Here’s a quick rundown of what the Barton County Commission did on Wednesday:

—Provided a letter of support to the Rosewood Services Roots and Wings Foundation. Howard Partington said the request was for a Kansas Department of Transportation grant application. As part of the application, the Foundation will request the replacement of an older minivan and at least $10,000.00 in operating funds. This will serve to advance transportation services for people with disabilities and the elderly.

— County Engineer Barry McManaman spoke about the 2023 biennial bridge inspections and the bid was awarded to Kirkham Michael, a civil engineering firm in Ellsworth, for $90 per bridge, or $33,480. Work includes routine bridge inspections in accordance with Kansas Department of Transportation guidelines “Local Routine Bridge and Element Level Inspection Scope of Services and Forms”. Barton County is required to have all 372 bridge length structures inspected every two years. Three proposals were received. Cook, Flatt & Strobel Engineers in Topeka had an offer of less than $80 per bridge, or $29,760; Kaw Valley Engineering of Junction City offered $95 per deck, or $35,340.

“Kirkham Michael was middle of the pack,” McManaman acknowledged, adding that the company had been doing bridge inspections in Barton County since around 2003, “and we had really good service with them.” Other companies are reputable and could do the job, he said, but McManaman recommended sticking with the “local” bidder. “Anytime we have a problem, we can contact them.
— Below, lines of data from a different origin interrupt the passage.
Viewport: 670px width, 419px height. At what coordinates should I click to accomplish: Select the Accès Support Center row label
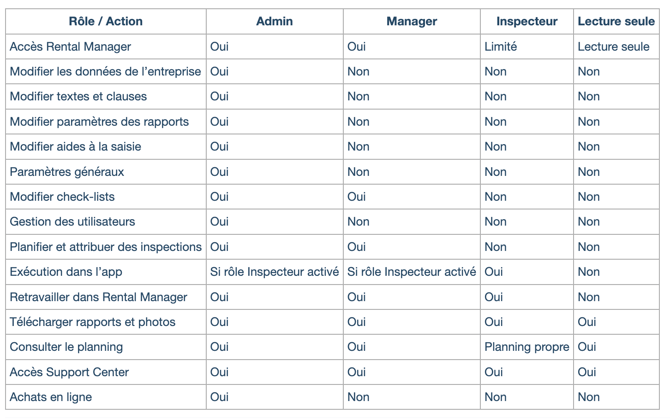(69, 372)
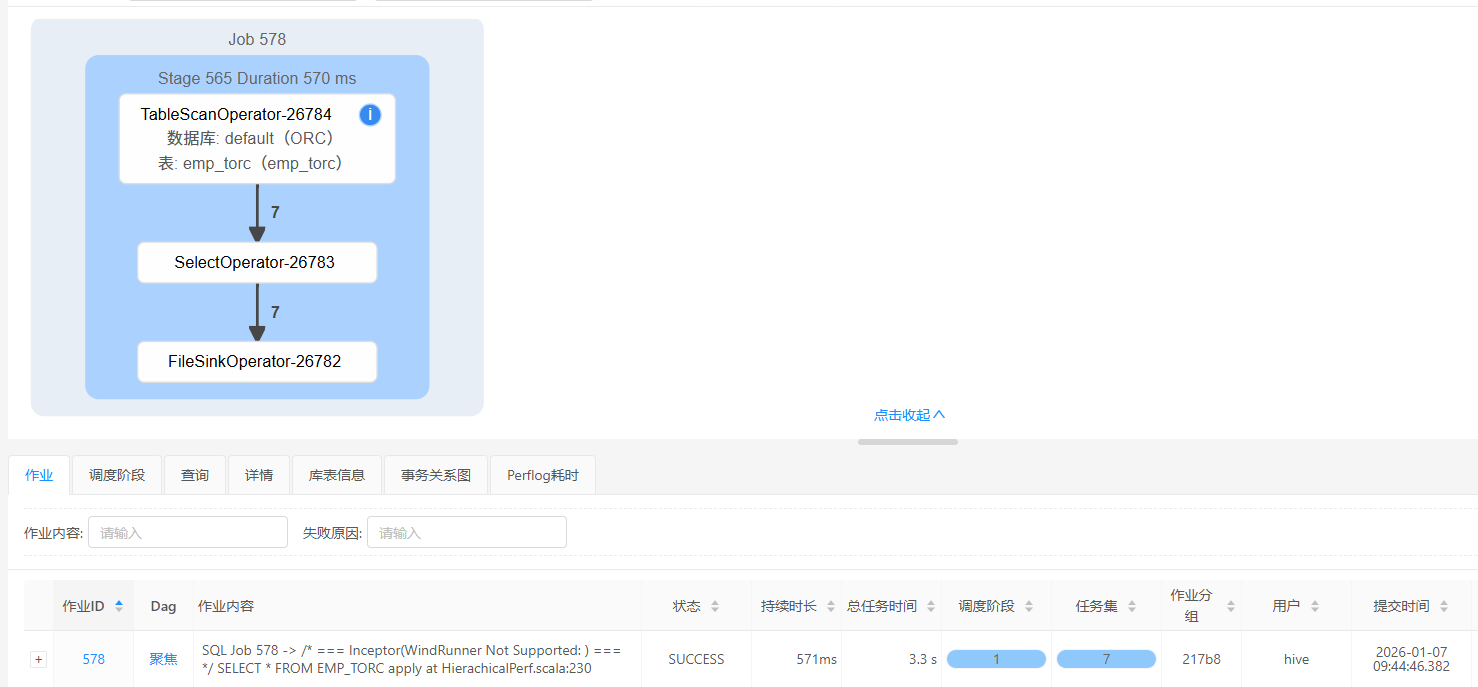Click the 持续时长 sort arrows
Viewport: 1478px width, 687px height.
[831, 605]
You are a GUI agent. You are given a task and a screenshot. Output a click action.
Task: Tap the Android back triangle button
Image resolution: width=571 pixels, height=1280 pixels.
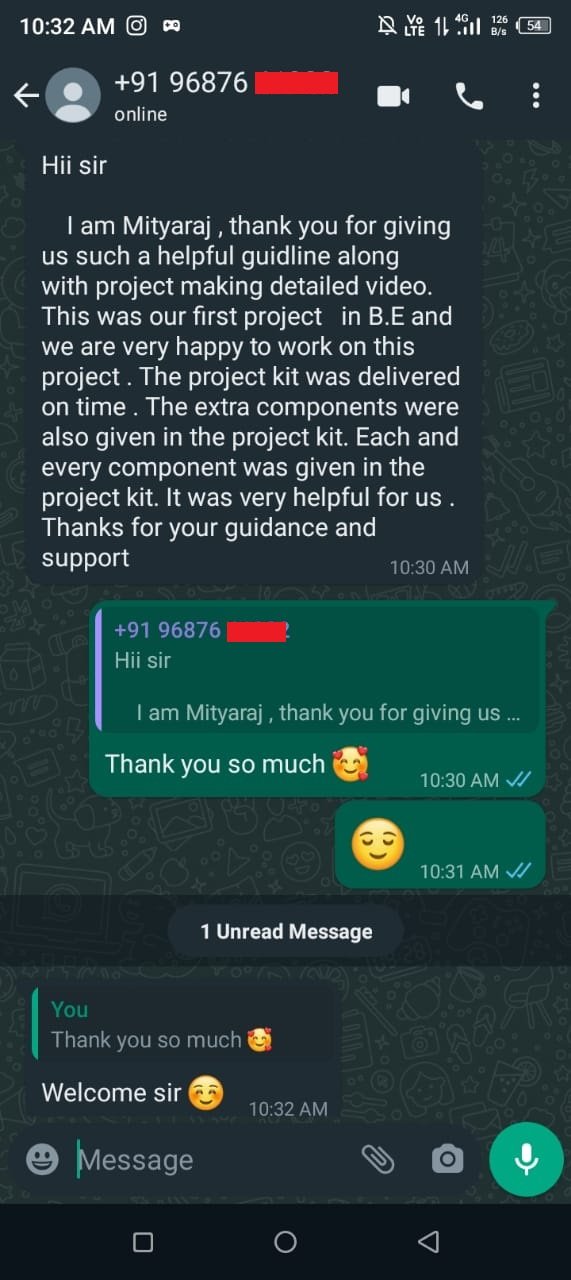point(428,1242)
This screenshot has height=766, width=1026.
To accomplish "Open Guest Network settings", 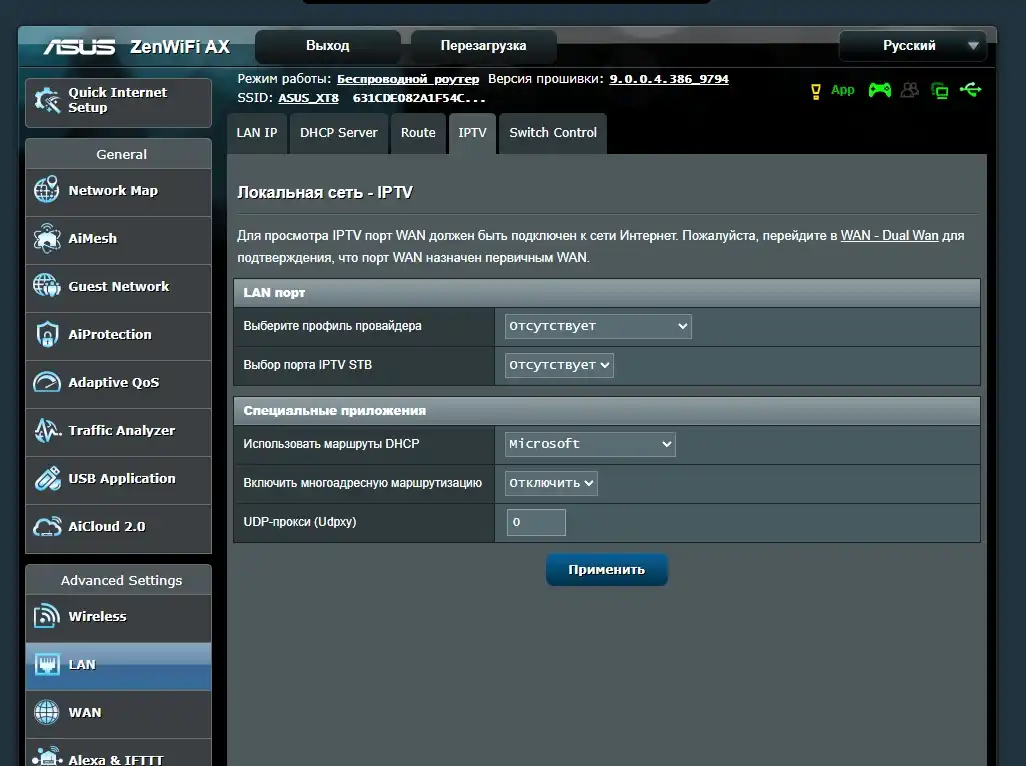I will (117, 288).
They’ve been very generous in sending someone to meet with us to look at a problem. … There’s some value in that, I think.”

—Jennifer Hamby, Director of Solid Waste, reported that pursuant to KSA 65-3405, Barton County is required to form and maintain a Solid Waste Planning Committee to develop and conduct an annual review of the solid waste management plan. solid waste, which is then approved by the Commission. This committee is made up of representatives from cities, counties and private industry served by the Barton County Landfill. The commission approved five committee members recommended by Hamby: Scott Turner of Pawnee County; Brad Helfrich, who is the Superintendent of Solid Waste for the Town of Ellinwood; Shawn Bates with Sunflower Diversified Services; Troy Daubert with Superior Essex; and Jon Prescott of the county commission.

-Chief Health Officer Karen Winkelman presented details regarding the CDC’s Accelerate Plans grant to close the gap with Social Determinants of Health Accelerate Plans. The Department of Health will receive $29,000.

—Winkelman also reported plans to redevelop some areas of the Department of Health. Brentwood Builders submitted the only proposal with a bid of $70,928, but state grants will pay $60,000.

—The commission has agreed to help improve 1.5 miles of SE 40 Road in Comanche Township, at a cost not to exceed $250,000. The department will be reimbursed by the municipality.